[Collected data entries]
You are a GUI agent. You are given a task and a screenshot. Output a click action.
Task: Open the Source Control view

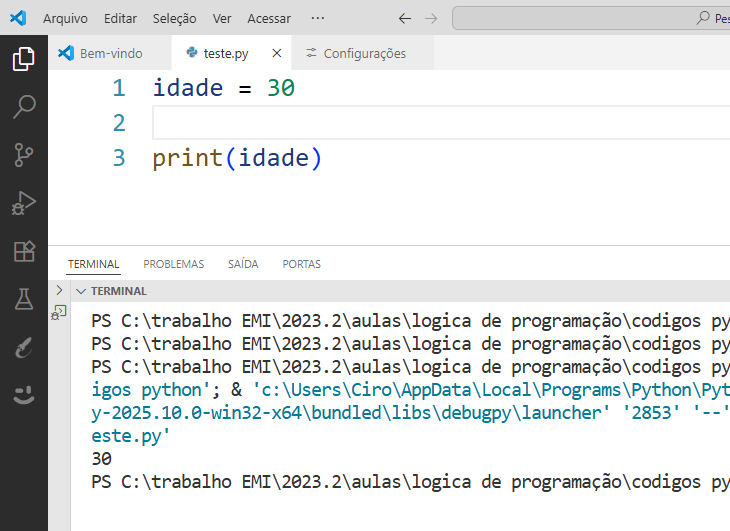coord(23,155)
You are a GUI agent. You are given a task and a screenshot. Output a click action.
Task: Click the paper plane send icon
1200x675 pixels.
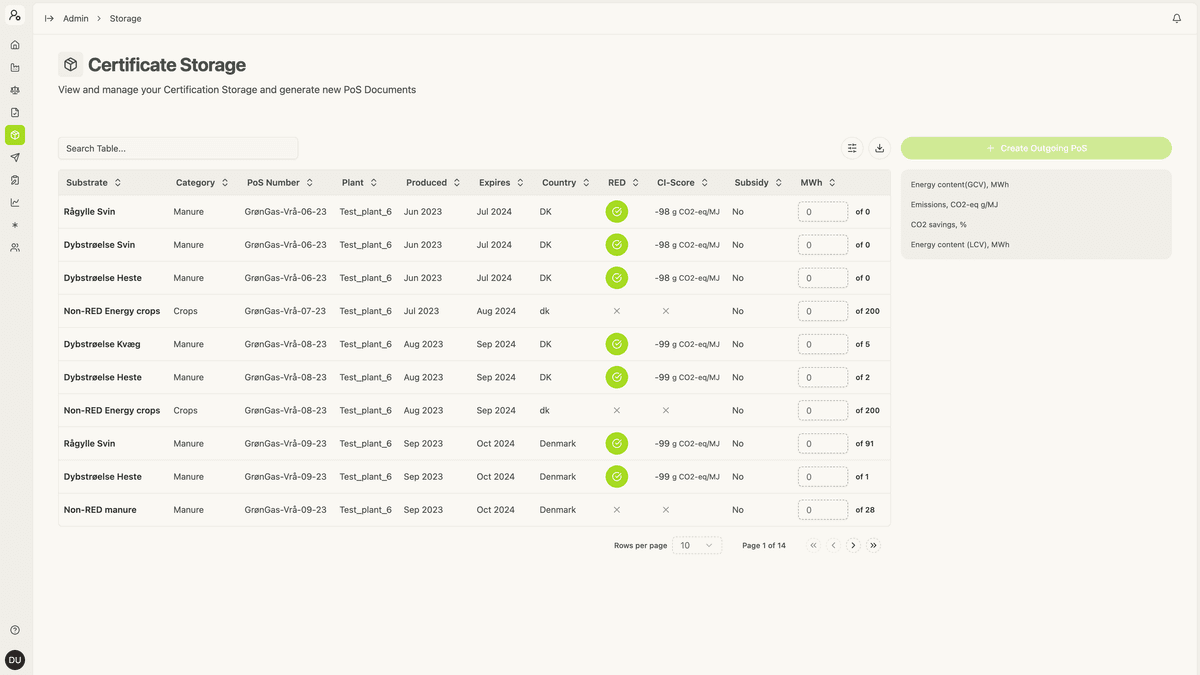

Task instructions:
Would you please repeat the entries above verbatim, excluding each picture?

Exercise result:
You are a GUI agent. You are given a task and a screenshot. Output a click action.
Task: Open the Source Control view

coord(23,155)
You are a GUI agent. You are given a task and a screenshot. Output a click action.
Task: Click the paper plane send icon
1200x675 pixels.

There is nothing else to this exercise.